June 15th, 2010
11:45 PM ET

How the oil-disaster flow estimates have evolved

U.S. government officials on Tuesday said they now estimate the ruptured BP well in the Gulf of Mexico is spewing 35,000 and 60,000 barrels (1.5 million gallons to 2.5 million gallons) per day; that's significantly more than the first estimate of 1,000 barrels per day in late April.

Below is a recap of the different estimates that officials have made, and when they made them, since the disaster began with the explosion of the Deepwater Horizon oil rig on April 20.

- April 23: Three days after the explosion of the Deepwater Horizon rig, and one day after the rig sank, Coast Guard Rear Adm. Mary Landry said crews were cleaning up a 1- by 12-mile-long oil slick spreading through Gulf waters. She said crude oil did not appear to be leaking out of the wellhead but that remote vehicles would survey the scene. BP officials had said a day earlier that BP they did not know whether oil or fuel was leaking from the rig. But BP Vice President David Rainey said: "It certainly has the potential to be a major spill."

- April 24: Landry said oil was leaking from two places - later to be clarified as two places on the riser pipe extending from the well's blowout preventer - at a preliminary estimate of about 1,000 barrels (42,000 gallons) a day. Officials later said that the two leaks were found within 36 hours of the April 20 explosion.

- April 28: Landry said the estimated amount of oil spilling into the Gulf of Mexico has increased to 5,000 barrels (210,000 gallons) a day, five times the initial estimate. The new estimate was based on analysis from the federal National Oceanic and Atmospheric Administration, she says. Also, BP official Doug Suttles said the company has found a third leak in the riser pipe.

- May 2: Coast Guard Commandant Adm. Thad Allen said it was impossible so far to know how much oil will eventually leak.

"We lost a total well head; it could be 100,000 barrels [4.2 million gallons] or more a day," Allen told CNN's "State of the Union." The official estimate, though, remained at 5,000 barrels (210,000 gallons) a day.

"This spill, at this point in my view, is indeterminate," Allen said. "That makes it asymmetrical, anomalous and one of the most complex things we've ever dealt with."

- May 13: After BP released underwater video footage of the leak, independent experts such as Purdue University associate professor Steve Wereley said the flow rate is probably much higher than the official estimate.

Wereley estimated that about 70,000 barrels (2.94 million gallons) of oil were leaking each day, based on an analysis of video of the spill. "You can't say with precision, but you can see there's definitely more coming out of that pipe than people thought," he said. "It's definitely not 5,000 barrels a day."

» Collected data
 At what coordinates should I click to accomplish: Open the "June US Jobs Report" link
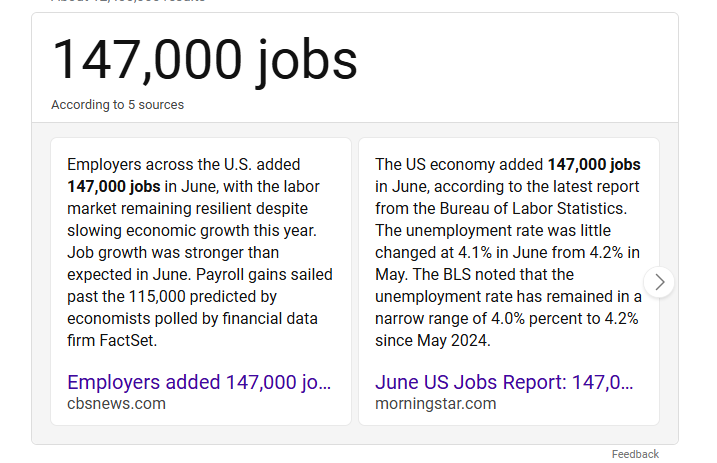(504, 382)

» Required work
According to the text on oil-flow estimates, what was Steve Wereley's figure of about 70,000 barrels a day based on, and why did he say the official estimate was too low? The listing has no connection to the text.

» Final result
Wereley based his figure on an analysis of the underwater video footage of the leak that BP released. He said the video showed clearly more oil coming out of the pipe than people had thought, so the flow was not 5,000 barrels a day.